While turnout exploded for the primary, voter registration also surged ahead of the election following the overturning of Roe v. Wade, which left it to states to decide abortion access. Republicans have a massive registration advantage over Democrats in Kansas. There are more than 851,000 registered Republicans in the state compared to just over 495,000 Democrats. More than 560,000 voters are unaffiliated.
As part of the effort to defeat the amendment, organizers specifically worked to target moderate Republicans, particularly in the suburbs, to help build their winning coalition.
At the same time, following the decision in, voter registrations also surged in the state. Vote.org reported a more than 960% increase in individuals starting the voter registration process through the organization’s website from the two weeks before the court’s June 24 decision.
“When you have an election where almost a million people vote, new registrants in the last month aren’t by themselves going to have decisive effect,” said Tom Bonier, CEO of TargetSmart, a political data firm. “But the reason why I think it’s relevant is it gives us a sense of where the intensity lies, who was actually engaged by this election.”

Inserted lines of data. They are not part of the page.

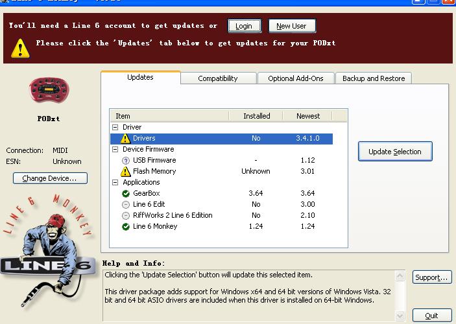456x324 pixels.
Task: Collapse the Device Firmware group
Action: tap(115, 150)
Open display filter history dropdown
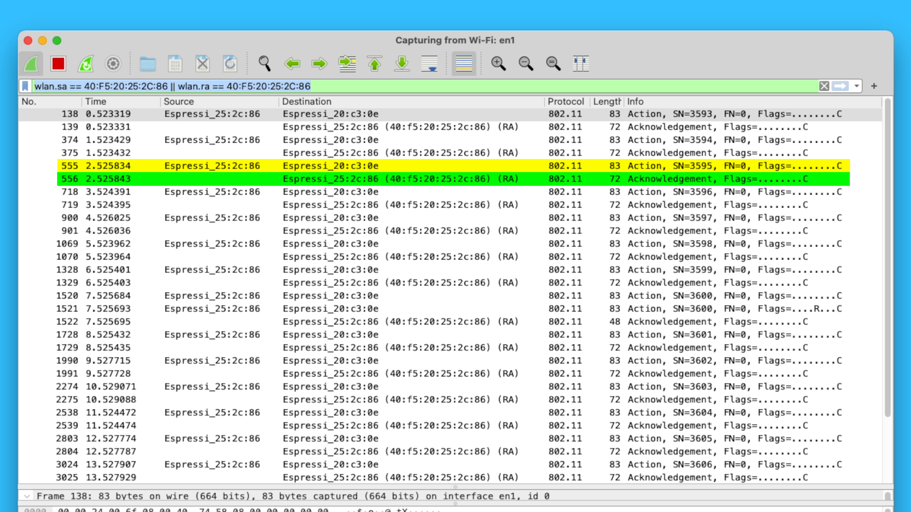Screen dimensions: 911x512 857,86
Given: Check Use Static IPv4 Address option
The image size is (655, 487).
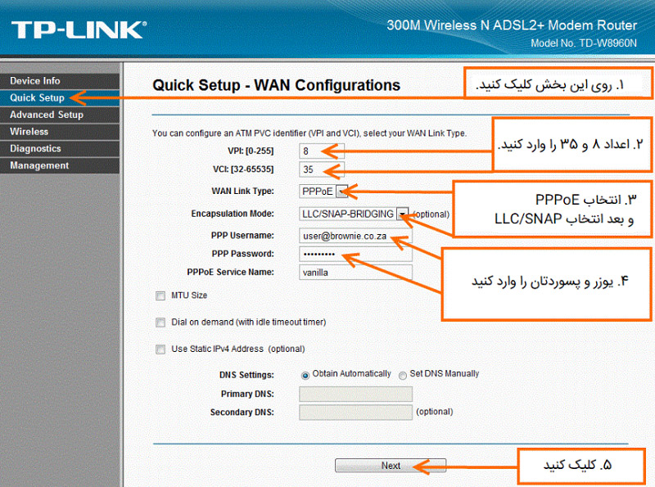Looking at the screenshot, I should (160, 349).
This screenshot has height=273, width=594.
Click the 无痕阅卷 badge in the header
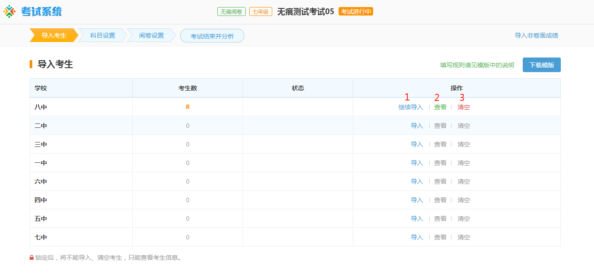(x=230, y=11)
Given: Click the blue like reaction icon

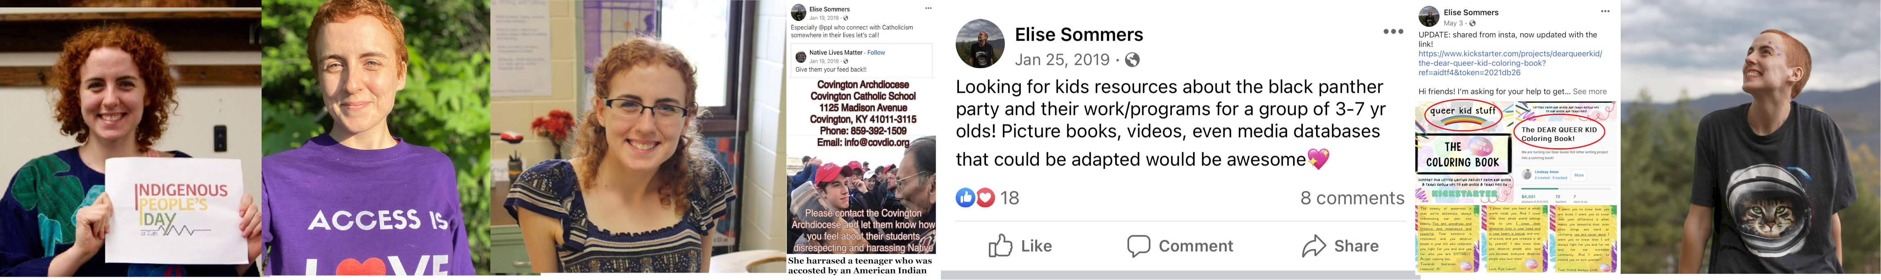Looking at the screenshot, I should 965,197.
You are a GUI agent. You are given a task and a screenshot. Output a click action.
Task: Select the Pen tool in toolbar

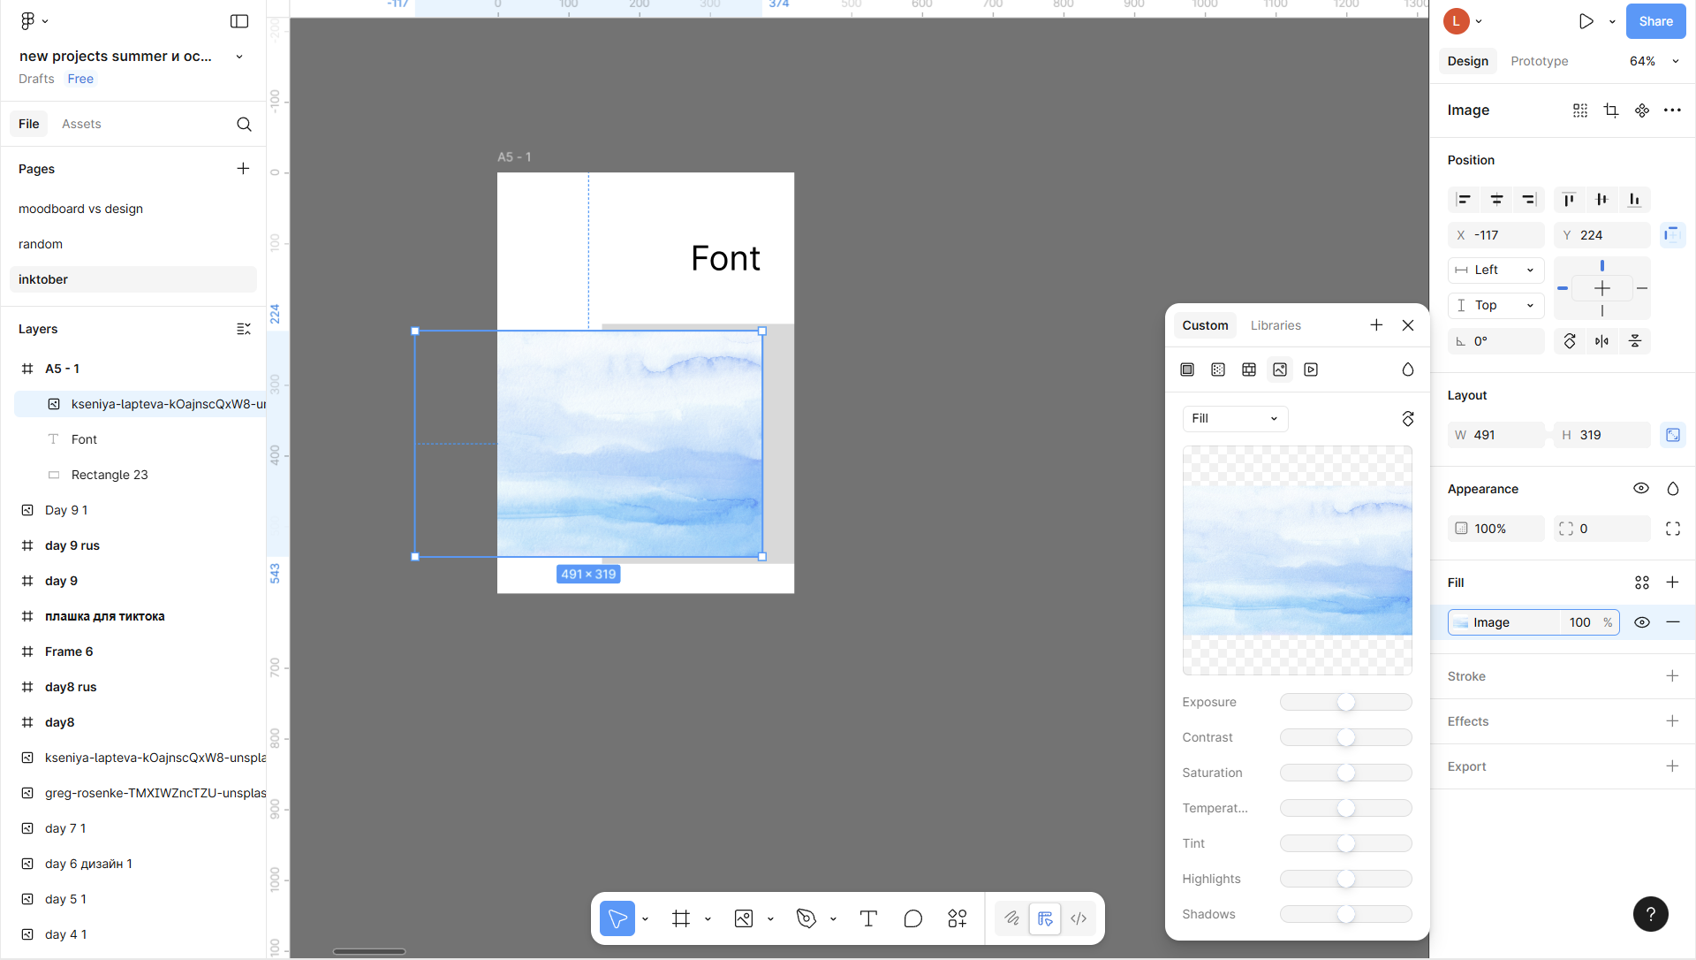pos(806,918)
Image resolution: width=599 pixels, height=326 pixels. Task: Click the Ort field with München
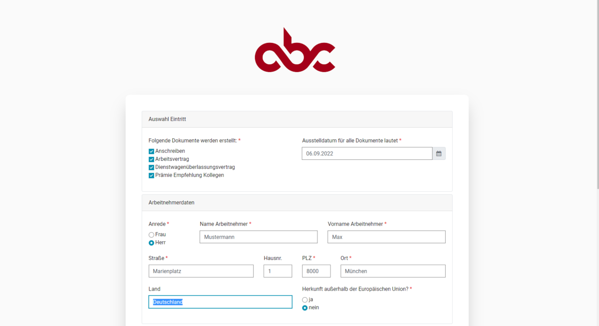tap(393, 271)
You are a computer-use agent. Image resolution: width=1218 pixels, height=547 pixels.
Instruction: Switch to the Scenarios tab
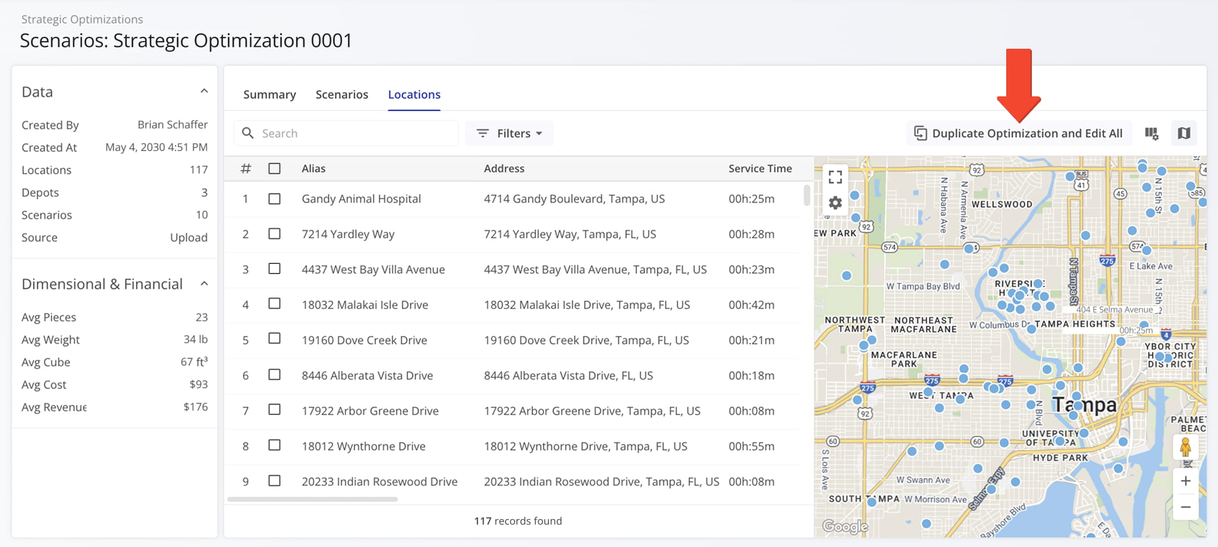click(x=341, y=95)

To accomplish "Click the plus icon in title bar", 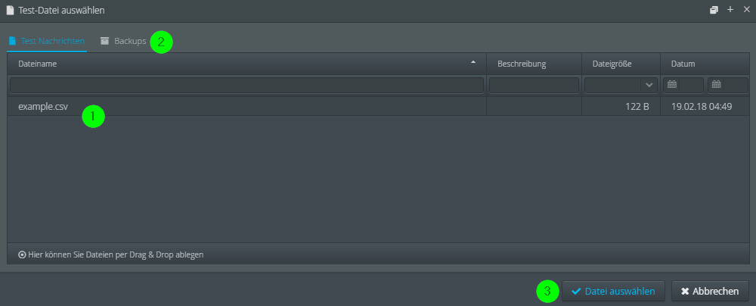I will click(x=730, y=9).
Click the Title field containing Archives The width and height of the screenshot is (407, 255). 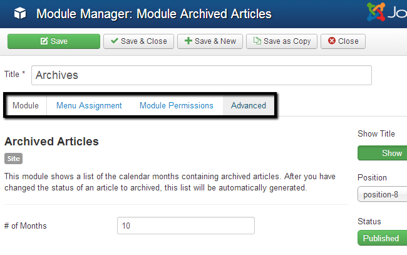(201, 75)
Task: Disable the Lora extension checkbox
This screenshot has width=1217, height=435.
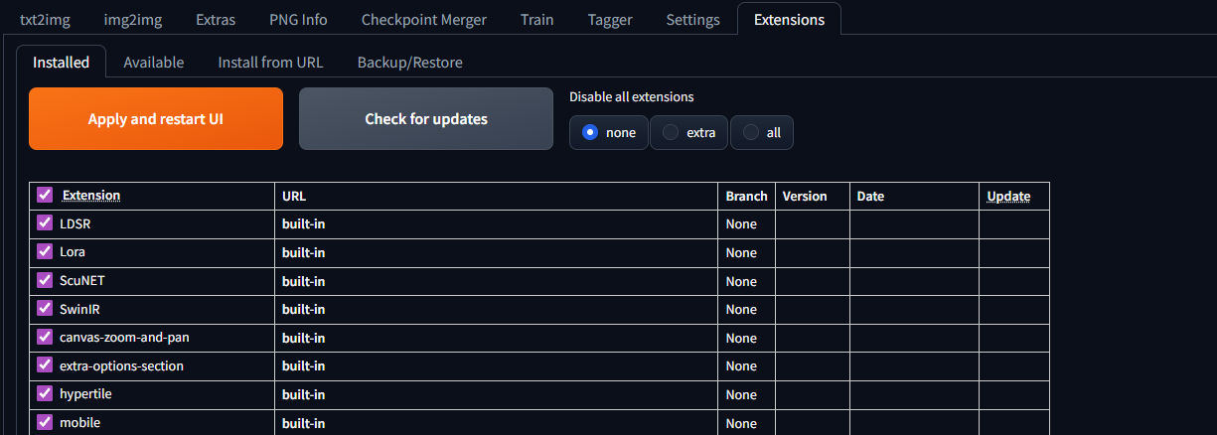Action: (45, 252)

Bonier found that women accounted for 70% of all new registered voters in the state since June 24, a number he has never seen before. When he looked at the 2020 election, he found the registrations based on gender were pretty evenly split. “It just doesn’t happen,” Bonier said.
Data from the Kansas secretary of state’s office showed Democrats had a greater number of voters registering than Republicans surrounding the June 24 decision. Even more registered as unaffiliated voters.
Engaging with unaffiliated voters was a critical part of the strategy for those fighting against the amendment.
The group Kansans for Constitutional Freedom, was founded especially for the abortion vote, and its approach has, from the outset, looked beyond traditional liberal voters. Ccampaign manager Rachel Sweet said, “I think there’s a lot more data that comes out about what exactly the KCF voting coalition looked like, but we decided to communicate with unaffiliated voters just like we would any other voter in the state.”
The coalition believes the outcome of the vote is unique for multiple reasons. But it plans to continue the fight to protect abortion access in Kansas. Members of the group have also already been talking with like-minded organizations in other states where abortion measures are on the ballot.